The main challenge was that there was no obvious "you got the memory limit wrong!" error, so we had to dig and google a bit before finding the typo.

The actual pods failed to launch with reason:

Message: Failed to create pod sandbox: rpc error: code = Unknown desc = failed to start sandbox container for pod "analytics-worker-786f77c764-4kmz9": Error response from daemon: OCI runtime create failed: container_linux.go:370: starting container process caused: process_linux.go:338: getting the final child's pid from pipe caused: read init-p: connection reset by peer: unknown

which wasn't exactly helpful.

Thanks to the upgrade process keeping old pods around (an excellent feature), this issue actually went unnoticed for several days until the old deploy's image finally purged from our repo (ECR), and the existing replicaset from the last good deploy could no longer scale due to ImagePullBackOff

We're on v1.18.9-eks-d1db3c and helm v3.5.0

viswajithiii commented 3 years ago

Got it. Interesting. That definitely isn't a helpful error message.

The best way to do this in kube-linter is probably to add a built-in check for absurdly low memory limits -- say, anything less than 50MB probably means there was a typo. Does this make sense? We can also probably do something similar for absurdly high CPU requests/limits, to catch the reverse error.
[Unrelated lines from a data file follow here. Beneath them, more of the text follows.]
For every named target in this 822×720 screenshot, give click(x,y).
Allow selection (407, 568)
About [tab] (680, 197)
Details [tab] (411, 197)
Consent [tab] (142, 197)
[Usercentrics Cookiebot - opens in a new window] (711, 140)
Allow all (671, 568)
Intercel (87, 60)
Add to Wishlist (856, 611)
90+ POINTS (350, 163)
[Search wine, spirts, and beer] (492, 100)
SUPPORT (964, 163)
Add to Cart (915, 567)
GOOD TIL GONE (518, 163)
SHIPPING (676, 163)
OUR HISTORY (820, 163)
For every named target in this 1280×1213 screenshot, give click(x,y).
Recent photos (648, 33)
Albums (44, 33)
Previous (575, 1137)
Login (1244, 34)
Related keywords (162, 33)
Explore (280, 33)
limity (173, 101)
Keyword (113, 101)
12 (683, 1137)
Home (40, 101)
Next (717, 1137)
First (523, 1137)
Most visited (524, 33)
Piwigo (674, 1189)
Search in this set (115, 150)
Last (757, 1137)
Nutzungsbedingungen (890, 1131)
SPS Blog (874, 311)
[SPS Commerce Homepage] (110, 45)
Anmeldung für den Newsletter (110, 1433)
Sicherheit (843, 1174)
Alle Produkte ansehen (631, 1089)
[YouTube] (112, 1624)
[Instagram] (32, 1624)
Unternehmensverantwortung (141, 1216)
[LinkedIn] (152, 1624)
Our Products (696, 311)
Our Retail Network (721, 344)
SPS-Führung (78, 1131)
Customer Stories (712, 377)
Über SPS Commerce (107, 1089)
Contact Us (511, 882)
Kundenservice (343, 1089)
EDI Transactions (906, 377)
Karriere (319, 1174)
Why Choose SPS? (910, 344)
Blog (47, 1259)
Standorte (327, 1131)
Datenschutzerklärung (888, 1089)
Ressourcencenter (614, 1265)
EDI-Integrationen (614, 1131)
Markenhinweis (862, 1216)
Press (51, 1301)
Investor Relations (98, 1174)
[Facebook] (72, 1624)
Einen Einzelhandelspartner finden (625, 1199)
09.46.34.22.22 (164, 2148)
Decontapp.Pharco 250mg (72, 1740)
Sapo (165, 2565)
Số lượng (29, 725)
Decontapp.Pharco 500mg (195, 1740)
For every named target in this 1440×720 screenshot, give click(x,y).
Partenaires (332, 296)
noahlz commented 3 years ago

It's not clear to me if kube launched the pod with low memory, or merely failed to launch at all due to the invalid configuration. It seems like the former? Would have to investigate how it parses 3500m

viswajithiii commented 3 years ago

It's not clear to me if kube launched the pod with low memory, or merely failed to launch at all due to the invalid configuration. It seems like the former? Would have to investigate how it parses 3500m

I think it's the former. Kube just parses these as "quantities" (code here), and isn't opinionated about which unit is used for which resource. So 3500m is just parsed as 3.5, which means the memory limit is 3.5 bytes.

The use of the appropriate quantity for the resource is also an interesting idea for a check. For now, I'm just going to add one that looks for absurdly low, since that doesn't need any code changes.